We recently drove to KS to check out our next post. I had done a lot of research prior to going and felt positive about the trip. HOWEVER, once there, I felt like I was suffocating! There are so many farms that I felt trapped. I felt anxious. I felt like I had no options other than the tiny town of 50,000 people to seek refuge.
Even though the town is cute and the people are friendly, I found myself holding my breath and repeating to myself "its going to be o.k., its going to be o.k.". But the truth is, I felt this pit in my stomach growing as we tried to find a home to rent that would suit our needs. Due to the fact that Manhattan, KS is home to Kansas University, most renters are college students. This makes the land lords very weary of people with pets - hence, it seems that 95% of them will not accept pets and those that do charge a premium or require your cat to be declawed. My cat is 13yrs old, I am opposed to declawing. I find myself in a situation where I am considering it just so we can have a nice place to live.
Its also been difficult to find something within our housing allowance. So I agreed to consider post housing. I'd prefer to NOT live on post just because I like to have a life outside the military and Eric's job. However, the housing situation in Manhattan was looking bleak so we checked out the quarters we qualified for. I looked passed the tiny galley kitchen, I looked passed the fact thare there was one toilet, I looked passed the fact that there was street parking only, but I couldn't look passed the tiny bedrooms and tiny closets - we couldn't fit our dresser in the same room with our bed! When I asked the lady what people did about the lack of closet space, she said people set up clothing racks in the basement. Yes - there was an unfinished basement where the washer and dryer would be...
Then we went to look at the newer neighbourhood. One of the housing officers referred to this area and the post ghetto when talking my girlfriend. I think that just about sums it up. They were townhomes and it seemed like everyone was crammed into each street - crap bursting out of each home, toys strewn all over the yards. The floorplans looked like they would accommodate us though.
Lastly, we went to see the newest housing - it was gorgeous! We were told we'd have little to no chance of getting into that housing. Why? Well, because they are giving that housing to people that are being moved out of homes that need to be updated. I still keep hope that we might get lucky.
We then looked at the tiny little town on the other side of post. Strip clubs, liquor stores, pawn shops...some of the main drag was cute. There is some affordable housing in this area and places that accept pets though...lucky us!

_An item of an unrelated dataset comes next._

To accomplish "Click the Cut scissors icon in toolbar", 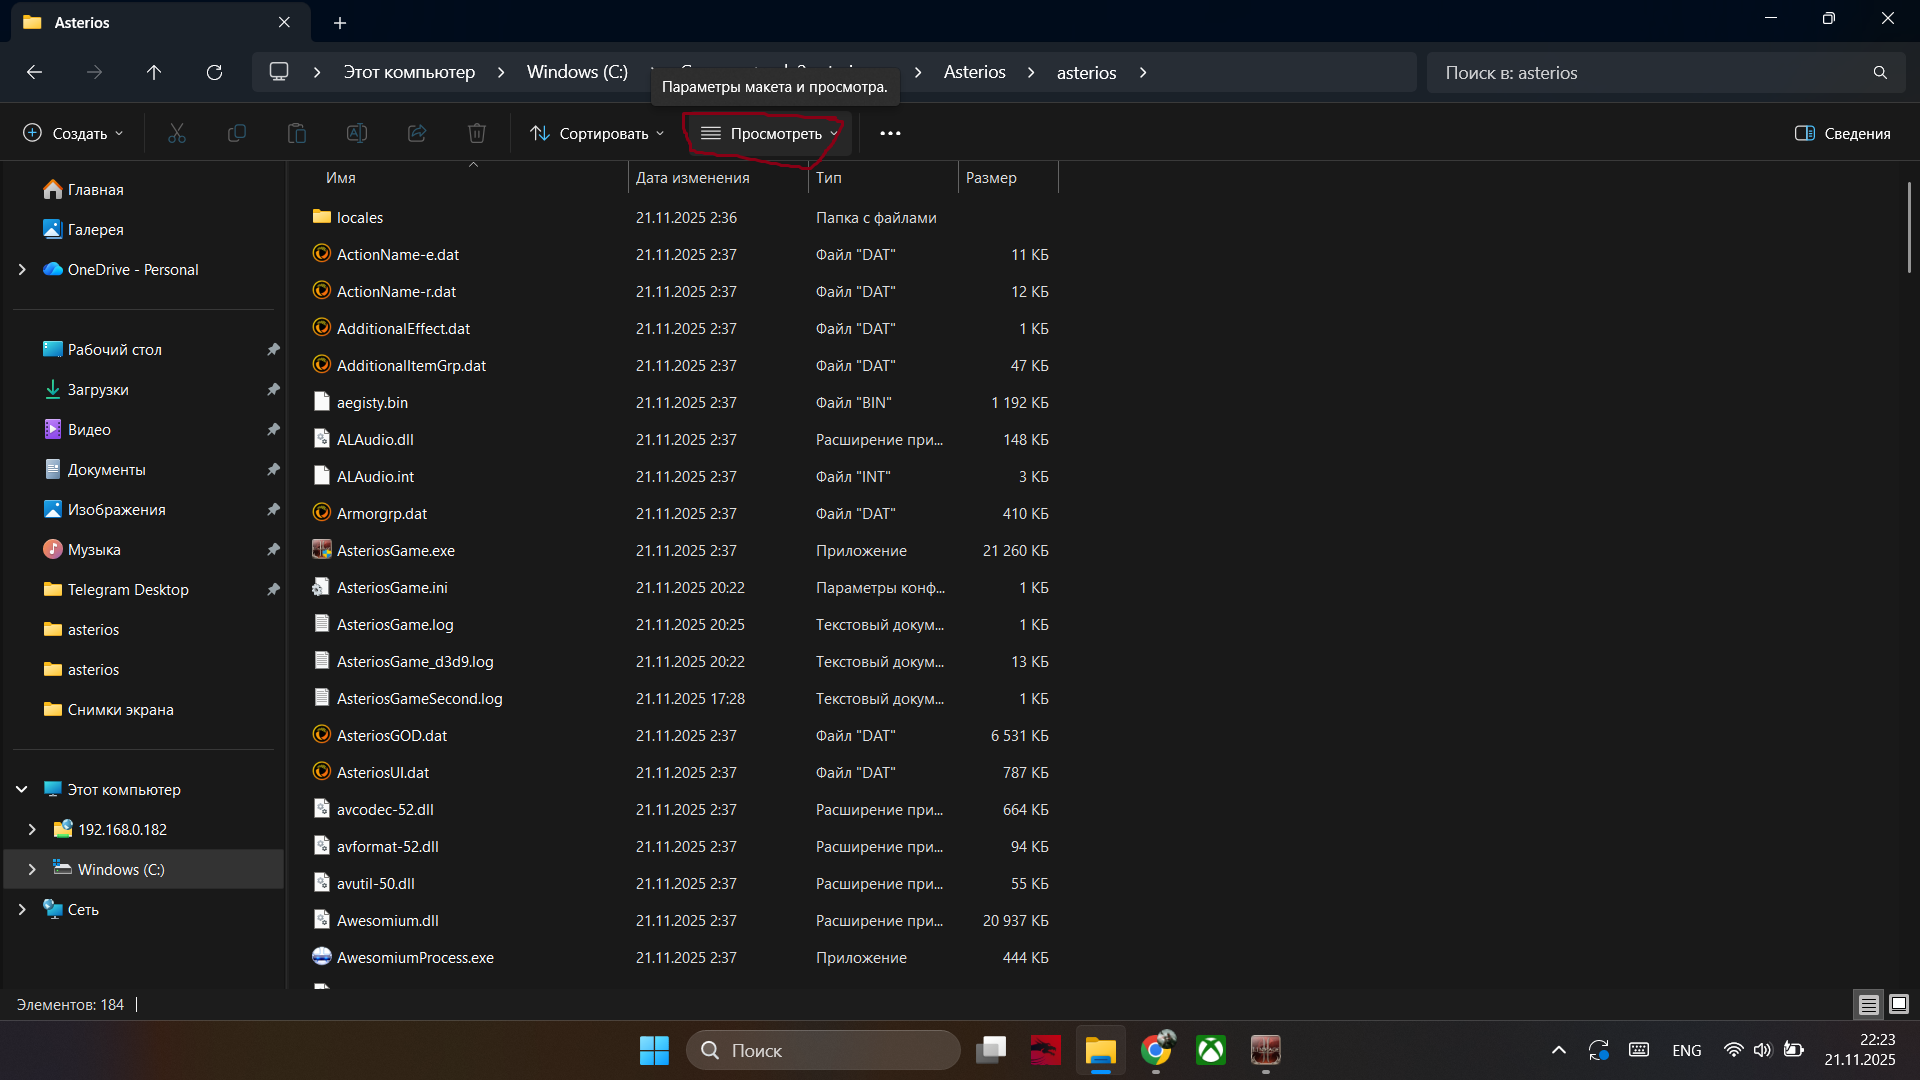I will 177,133.
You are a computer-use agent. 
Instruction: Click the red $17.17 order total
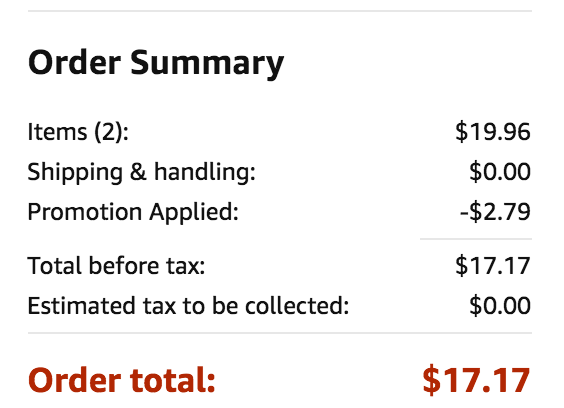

Then I found out that Wyatt won't be able to go to preschool unless I pay for him to go because there is a shortage of spaces available in Manhattan - even though he has a speech delay! We get free preschool at a wonderful school here in Colorado. I am ticked off! Wyatt has two more years until kindergarden! Also, we're told that some of the schools are so crowded that they are not accpeting new students and that once I do find a place to live, I should call that school to make sure they will take Wyatt for the grade he needs. I haven't even bothered to start calling around about Kindergarden yet - it just makes me sick.
Oh - did I tell ya about the medical care? I'll be driving 4 hrs return to Kansas City for Wyatt's opthalmologist, geneticist, endocrinologist, ENT and the cleft clinic. The good news is that I will get reimbursed for my mileage. We also have the option of staying with Denver providers and making the 7hr drive each way...an option I am considering, but not favoring.
So...basically I am hating the Army right now. I have to leave my beautiful house, my son can't get into preschool and I have to live in a tiny town in the middle of Kansas. SORRY!!! I JUST CAN'T BE POSITIVE RIGHT NOW! I AM PISSED OFF!
Also add Eric leaving again for 3 months, being told to expect another 12 month deployment sometime after March 2010 and us more than likely losing money on our house and ummm...yeah...I'm not a happy camper...don't try to talk me out of it! It sucks! I am allowed to say it sucks! I'll get over it sooner or later and make the best of it. For now, I just want to scream until I pass out!